After telling God he understands that all things are in His control, he asks why God wants him to buy this land. After all, wouldn't it be a waste of money? Isn't he buying something that is soon to be almost worthless? On top of all that, God wants him to spend extra money to get the deed notarized, then seal it in an airtight jar and hide it in a safe place. What is the point, if God is going to deliver the country over to the Babylonians? They won't recognize land deals.
Jeremiah was a man of great faith. He preached God's word in the face of persecution and ridicule for forty years. He had heard, and believed, when God promised to be a pillar of iron and brass walls for Jeremiah, to protect him (Jer 1:18-19). He received the word of God, apparently directly from the source. And yet he is now confused. He knows God is trying to tell him something, but his faith or his knowledge just isn't enough for him to figure out what it is. Jeremiah is, after all, just a man. Sometimes he needed for God to remind him of that. This was his reminder.
The rest of chapter 32 is God's response to Jeremiah. In format it is very similar to Jeremiah's prayer. He starts out with an account of Jewish history and justification for the Babylonian captivity. He reminds Jeremiah that the Babylonians are come upon them because of Judah's rejection of his ways.
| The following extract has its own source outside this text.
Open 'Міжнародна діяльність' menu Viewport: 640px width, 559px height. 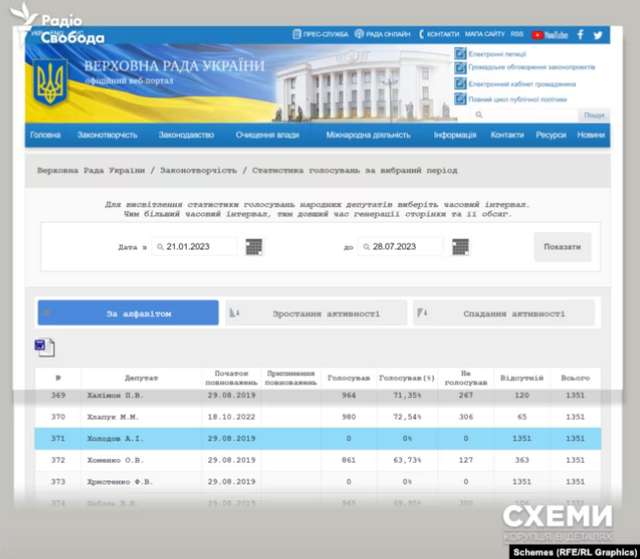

In their sin, Judah even thought of something that God had not thought up, sacrificing their own children to Molech, "the King of the gods." He seems to be telling Jeremiah that his analysis of the situation is correct, as far as it goes.
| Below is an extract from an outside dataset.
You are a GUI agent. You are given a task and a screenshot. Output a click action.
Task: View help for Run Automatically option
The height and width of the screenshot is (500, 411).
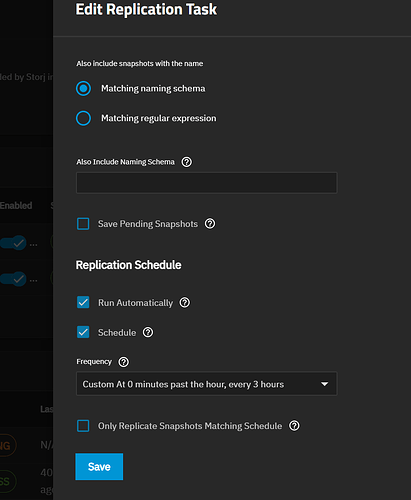tap(185, 303)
To tell Jeremiah this, God repeated much of what Jeremiah had said. He acknowledged that history was in His power. He acknowledged that Jeremiah was right in attributing the current situation to Judah's rejection of God. Sometimes we may be right in telling God a lot of what he already knows; but when we do it we should expect God to repeat it back to us.
Behold, I am the LORD, the God of all flesh: is there any thing too hard for me? Therefore thus saith the LORD; Behold, I will give this city into the hand of the Chaldeans, and into the hand of Nebuchadrezzar king of Babylon, and he shall take it: Because of all the evil of the children of Israel and of the children of Judah, which they have done to provoke me to anger, they, their kings, their princes, their priests, and their prophets, and the men of Judah, and the inhabitants of Jerusalem. But they set their abominations in the house, which is called by my name, to defile it. (Verses 27-28, 32, 34)
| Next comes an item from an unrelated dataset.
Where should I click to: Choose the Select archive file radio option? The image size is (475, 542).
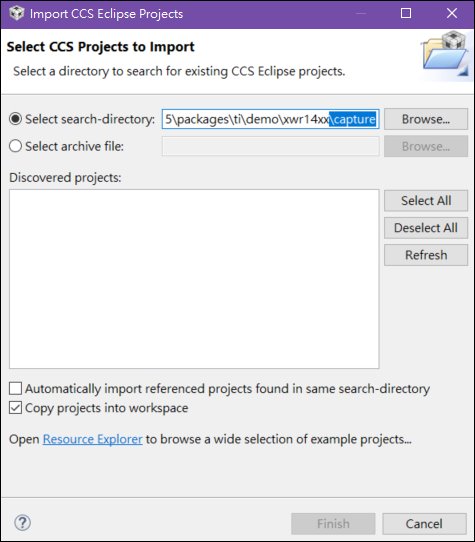(x=16, y=146)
Then he tells Jeremiah that his view had been incomplete, that God sees farther than man. Jeremiah had ended with the siege of Jerusalem, and said that that was where God's power and holiness had brought Judah. God tells him that it will bring them farther.
Like as I have brought all this great evil upon this people, so will I bring upon them all the good that I have promised them. And fields shall be bought in this land, whereof ye say, It is desolate without man or beast; it is given into the hand of the Chaldeans. Men shall buy fields for money, and subscribe evidences, and seal them, and take witnesses in the land of Benjamin, and in the places about Jerusalem, and in the cities of Judah, and in the cities of the mountains, and in the cities of the valley, and in the cities of the south: for I will cause their captivity to return, saith the LORD. (Verses 42-44)
Jeremiah, you are missing the whole point. When God says to buy land and secure the deed to it, He is promising that your descendants will need that deed when they come home. Jeremiah, you are looking only as far as historical midnight; God sees the next historical dawn.